Another variation on this, 7 elements per byte could be popcounted with a single AVX512VBMI (Cannonlake?) vpermi2b (_mm512_permutex2var_epi8), where each index byte selects one of 128 bytes from the concatenation of two other registers. A shuffle that wide will probably be slow, but it will hopefully have better throughput than an AVX512 vpshufb separate-nibble thing.

To count packed-8 with AVX512VBMI (but without AVX512VPOPCNTDQ), you could maybe use vpermi2b to count the low 7, then shift+mask the top bit and just add it. (popcount of a single bit = that bit).

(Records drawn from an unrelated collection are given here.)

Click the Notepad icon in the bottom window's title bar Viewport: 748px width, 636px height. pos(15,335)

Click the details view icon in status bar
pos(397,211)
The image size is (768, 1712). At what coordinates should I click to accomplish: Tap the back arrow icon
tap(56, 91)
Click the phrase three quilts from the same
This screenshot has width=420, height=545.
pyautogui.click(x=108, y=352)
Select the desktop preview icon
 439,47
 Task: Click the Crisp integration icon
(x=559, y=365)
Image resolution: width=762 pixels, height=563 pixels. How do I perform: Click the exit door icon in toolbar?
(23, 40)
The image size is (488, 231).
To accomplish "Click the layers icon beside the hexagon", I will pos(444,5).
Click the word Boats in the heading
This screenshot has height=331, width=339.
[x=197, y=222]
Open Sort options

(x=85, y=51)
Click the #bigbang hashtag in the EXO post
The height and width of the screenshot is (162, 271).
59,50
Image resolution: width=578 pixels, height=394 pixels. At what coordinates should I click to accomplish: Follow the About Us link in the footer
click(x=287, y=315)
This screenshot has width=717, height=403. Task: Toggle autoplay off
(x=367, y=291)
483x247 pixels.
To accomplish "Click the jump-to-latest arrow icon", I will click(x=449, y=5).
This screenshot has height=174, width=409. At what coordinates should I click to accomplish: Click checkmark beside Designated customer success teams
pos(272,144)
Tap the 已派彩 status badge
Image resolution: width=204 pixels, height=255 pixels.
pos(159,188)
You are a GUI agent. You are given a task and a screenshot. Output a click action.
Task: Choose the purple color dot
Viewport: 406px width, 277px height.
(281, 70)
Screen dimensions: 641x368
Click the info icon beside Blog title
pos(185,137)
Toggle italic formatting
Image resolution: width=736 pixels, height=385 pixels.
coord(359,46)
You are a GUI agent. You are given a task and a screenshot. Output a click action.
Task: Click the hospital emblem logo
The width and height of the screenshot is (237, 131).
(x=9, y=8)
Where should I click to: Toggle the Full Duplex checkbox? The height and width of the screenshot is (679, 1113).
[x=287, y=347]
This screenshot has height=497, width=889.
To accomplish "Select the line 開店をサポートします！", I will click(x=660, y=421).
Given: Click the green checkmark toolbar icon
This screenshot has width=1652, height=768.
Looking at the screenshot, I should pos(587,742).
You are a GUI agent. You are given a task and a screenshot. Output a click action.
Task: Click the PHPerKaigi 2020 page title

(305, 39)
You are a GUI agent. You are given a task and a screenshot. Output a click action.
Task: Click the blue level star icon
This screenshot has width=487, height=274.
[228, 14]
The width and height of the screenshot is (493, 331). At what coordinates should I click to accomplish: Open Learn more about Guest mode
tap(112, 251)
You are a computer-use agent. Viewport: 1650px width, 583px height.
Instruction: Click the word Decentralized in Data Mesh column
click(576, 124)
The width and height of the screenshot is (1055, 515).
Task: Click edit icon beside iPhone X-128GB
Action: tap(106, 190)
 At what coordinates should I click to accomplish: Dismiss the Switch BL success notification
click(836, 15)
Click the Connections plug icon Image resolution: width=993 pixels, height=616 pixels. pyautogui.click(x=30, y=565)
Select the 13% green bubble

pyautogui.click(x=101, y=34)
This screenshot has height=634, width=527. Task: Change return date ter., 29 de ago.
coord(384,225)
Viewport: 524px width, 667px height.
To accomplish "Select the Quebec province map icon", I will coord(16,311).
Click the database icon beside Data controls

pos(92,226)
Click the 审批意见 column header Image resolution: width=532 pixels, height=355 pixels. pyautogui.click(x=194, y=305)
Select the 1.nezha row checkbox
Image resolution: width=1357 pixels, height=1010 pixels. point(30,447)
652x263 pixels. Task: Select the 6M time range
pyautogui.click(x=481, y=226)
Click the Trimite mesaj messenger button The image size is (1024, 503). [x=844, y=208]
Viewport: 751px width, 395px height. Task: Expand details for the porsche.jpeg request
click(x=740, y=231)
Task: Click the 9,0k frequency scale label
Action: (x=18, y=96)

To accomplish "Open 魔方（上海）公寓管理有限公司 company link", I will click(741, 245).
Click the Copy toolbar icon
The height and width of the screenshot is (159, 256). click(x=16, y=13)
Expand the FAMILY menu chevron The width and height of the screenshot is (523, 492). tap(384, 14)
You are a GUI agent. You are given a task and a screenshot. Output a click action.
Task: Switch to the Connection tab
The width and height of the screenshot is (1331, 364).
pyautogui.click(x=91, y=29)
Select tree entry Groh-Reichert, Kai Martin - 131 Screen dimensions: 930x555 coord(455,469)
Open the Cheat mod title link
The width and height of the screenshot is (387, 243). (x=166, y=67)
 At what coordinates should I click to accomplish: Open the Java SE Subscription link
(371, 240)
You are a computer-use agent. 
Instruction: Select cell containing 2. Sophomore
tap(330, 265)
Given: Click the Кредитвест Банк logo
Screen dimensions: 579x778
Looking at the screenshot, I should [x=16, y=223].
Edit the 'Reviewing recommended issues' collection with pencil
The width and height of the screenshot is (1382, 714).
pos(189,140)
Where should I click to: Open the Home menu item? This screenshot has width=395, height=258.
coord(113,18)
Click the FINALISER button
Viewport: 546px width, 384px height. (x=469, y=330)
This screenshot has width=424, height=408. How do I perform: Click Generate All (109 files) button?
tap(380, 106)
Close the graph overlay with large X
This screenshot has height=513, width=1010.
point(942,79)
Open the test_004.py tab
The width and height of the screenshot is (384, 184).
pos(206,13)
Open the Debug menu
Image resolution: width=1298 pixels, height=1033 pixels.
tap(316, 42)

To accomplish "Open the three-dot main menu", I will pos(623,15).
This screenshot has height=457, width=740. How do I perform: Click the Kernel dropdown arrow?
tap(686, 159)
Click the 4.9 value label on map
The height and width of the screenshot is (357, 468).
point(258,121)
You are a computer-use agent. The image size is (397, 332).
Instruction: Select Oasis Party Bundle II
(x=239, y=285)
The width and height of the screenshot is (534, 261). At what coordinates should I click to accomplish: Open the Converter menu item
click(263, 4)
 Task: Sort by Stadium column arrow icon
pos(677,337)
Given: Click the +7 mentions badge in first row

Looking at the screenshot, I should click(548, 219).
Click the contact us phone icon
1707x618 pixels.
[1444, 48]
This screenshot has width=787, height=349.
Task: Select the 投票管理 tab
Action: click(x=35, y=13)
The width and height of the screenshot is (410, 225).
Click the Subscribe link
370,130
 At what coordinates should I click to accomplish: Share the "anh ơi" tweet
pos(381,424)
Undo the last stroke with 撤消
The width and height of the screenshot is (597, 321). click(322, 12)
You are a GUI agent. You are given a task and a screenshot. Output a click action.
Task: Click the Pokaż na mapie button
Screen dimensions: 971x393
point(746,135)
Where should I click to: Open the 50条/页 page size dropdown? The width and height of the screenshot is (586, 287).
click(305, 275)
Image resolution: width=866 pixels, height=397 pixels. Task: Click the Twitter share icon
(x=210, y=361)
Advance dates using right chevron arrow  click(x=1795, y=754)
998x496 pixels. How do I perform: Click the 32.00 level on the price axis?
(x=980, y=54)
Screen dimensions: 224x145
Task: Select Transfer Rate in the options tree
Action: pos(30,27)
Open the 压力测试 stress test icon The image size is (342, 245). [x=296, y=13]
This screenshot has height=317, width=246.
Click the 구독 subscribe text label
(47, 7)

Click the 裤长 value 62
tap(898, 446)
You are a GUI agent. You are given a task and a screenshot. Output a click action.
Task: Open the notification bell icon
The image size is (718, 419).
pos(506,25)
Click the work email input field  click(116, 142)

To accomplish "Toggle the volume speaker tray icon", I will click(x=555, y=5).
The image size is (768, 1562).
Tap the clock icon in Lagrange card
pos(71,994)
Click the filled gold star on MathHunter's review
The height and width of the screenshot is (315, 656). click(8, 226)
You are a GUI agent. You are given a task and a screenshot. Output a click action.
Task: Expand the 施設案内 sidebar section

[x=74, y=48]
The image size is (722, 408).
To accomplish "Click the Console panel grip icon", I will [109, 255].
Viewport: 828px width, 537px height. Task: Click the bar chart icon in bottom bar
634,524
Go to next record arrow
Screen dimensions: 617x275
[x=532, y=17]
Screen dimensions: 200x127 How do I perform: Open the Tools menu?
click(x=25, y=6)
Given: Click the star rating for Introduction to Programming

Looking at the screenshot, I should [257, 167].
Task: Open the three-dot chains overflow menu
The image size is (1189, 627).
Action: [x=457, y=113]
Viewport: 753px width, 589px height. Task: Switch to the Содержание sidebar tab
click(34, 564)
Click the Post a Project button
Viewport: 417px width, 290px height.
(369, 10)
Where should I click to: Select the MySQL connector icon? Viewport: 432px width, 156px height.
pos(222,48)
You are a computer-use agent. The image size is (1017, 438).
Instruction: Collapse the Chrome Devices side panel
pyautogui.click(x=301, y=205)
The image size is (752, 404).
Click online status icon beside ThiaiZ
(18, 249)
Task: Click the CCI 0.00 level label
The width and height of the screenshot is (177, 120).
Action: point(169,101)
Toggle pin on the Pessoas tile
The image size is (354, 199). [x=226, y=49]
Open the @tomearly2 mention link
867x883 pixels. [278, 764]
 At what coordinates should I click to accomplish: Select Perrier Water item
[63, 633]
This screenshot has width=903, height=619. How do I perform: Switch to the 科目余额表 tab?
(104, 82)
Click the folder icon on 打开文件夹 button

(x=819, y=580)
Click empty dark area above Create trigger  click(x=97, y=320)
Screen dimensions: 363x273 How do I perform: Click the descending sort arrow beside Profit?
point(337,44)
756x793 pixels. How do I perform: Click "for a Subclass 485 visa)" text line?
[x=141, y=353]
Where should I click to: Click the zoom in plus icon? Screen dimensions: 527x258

uint8_t elements are easier to shuffle efficiently (since there are byte shuffles like vpshufb), so may be worth considering if you have to transpose on the fly. Or only pack down to bits on the fly while transposing?

32-bit integers are also an option, but not a good option. Fewer elements per vector means fewer shuffle instructions in a transpose, but not by a factor of 4. The number of shuffles in a transpose may scale with something like log2(elements per vector).

This is also a big deal for cache footprint / memory bandwidth. The factor of 8 size difference can mean that doing a whole row or column only takes part of L1, instead of overflowing L1. So it can make cache-blocking easier / less important.

10k * 20k / 8 = 23.84MiB per matrix, using packed-bit elements. That's much larger than L2 cache (256kiB on Haswell, 1MiB on Skylake-AVX512), but will fit in L3 on many-core Xeon CPUs. But L3 is competitively shared by all cores (including other VMs in a cloud environment), and is much slower than L2. (Many-core Xeons like you will be running on in HPC / cloud systems have lower per-core memory bandwidth than quad-core desktops, because of higher latency to L3 cache with no increase in concurrency (see the "latency-bound platforms" section of this answer. It takes more cores to drive the same amount of memory bandwidth on a Xeon, even though the total throughput is higher. But if you can have each core mostly working out of its private L2, you gain a LOT.)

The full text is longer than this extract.